Intanto parliamo della sua famiglia di origine, delle tradizioni marocchine, del figlio che a due anni voleva scappare dal quel posto così diverso e che ha riabbracciato forte piangendo in Italia un amico al rientro. Parliamo di questa nuova vita in Italia e della difficoltà di accettare ora alcune imposizioni culturali della sua terra di origine. Lei è molto contenta di questo gesto d’affetto che ci sta offrendo, sorride e intanto racconta della generosità di sua madre che ogni cosa che le figlie le portano dall’Europa la divide con la gente del paese.

Racconta che a casa loro la porta è sempre aperta, ogni volta che entra qualcuno su due piedi preparano qualcosa da mangiare e da bere per lui … non è come qua. Lo ripete tante volte “non è come qua” e ci fa assaporare climi familiari … e ride con noi di quella volta che ha portato alla madre del formaggio grana e lei lo ha scambiato per il sapone da lavare. Si respira un aria di semplicità, di autenticità, di amore. 

Ad un certo punto mi guarda e mi dice grazie! Grazie per tutto quello che avete fatto per me e per il mio bambino durante questo anno.
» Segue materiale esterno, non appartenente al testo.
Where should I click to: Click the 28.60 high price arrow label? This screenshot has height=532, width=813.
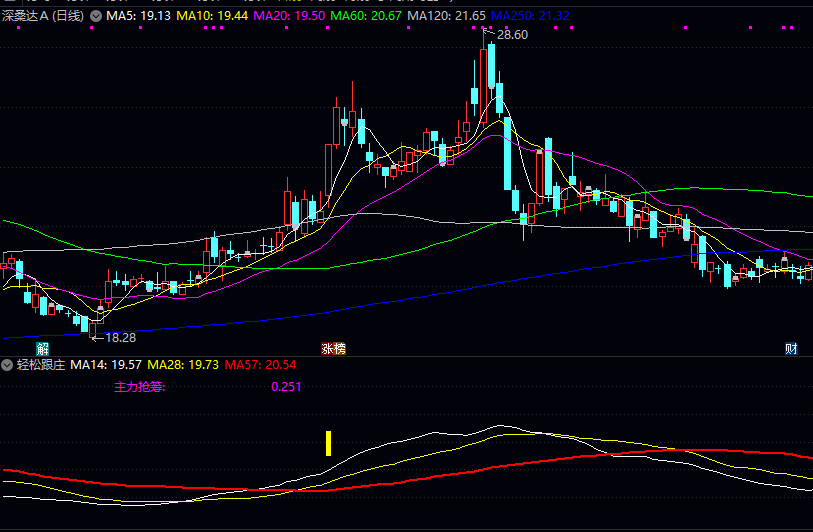pos(511,35)
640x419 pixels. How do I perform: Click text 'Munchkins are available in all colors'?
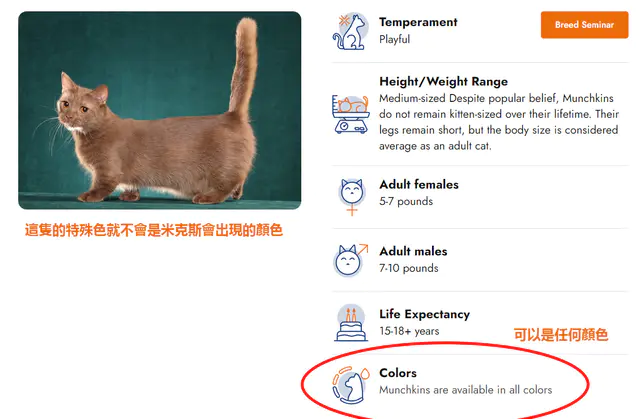465,390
E’ stato trattato bene qui, aveva tante difficoltà e tu sai … io non ero capace di trattarlo perché lui piangeva sempre e loro mi hanno aiutato, ogni giorno.

Mi racconta di altri aiuti avuti da colleghi che hanno mediato tra lei marocchina e il marito egiziano sui comportamenti da tenere in Italia per il rispetto reciproco. Mi hanno aiutata!

Grazie a te mamma del Marocco, queste parole e questo gesto lo ricorderemo per tanto tempo e tanti motivi tra cui che vale la pena fare fatica con i genitori e i bambini nei momenti di difficoltà..e questo può lasciare qualcosa di importante a tutte e due …. nel cuore!

Terminiamo il pranzo con il tè alla menta servito con il rito marocchino e un buonissimo dolce.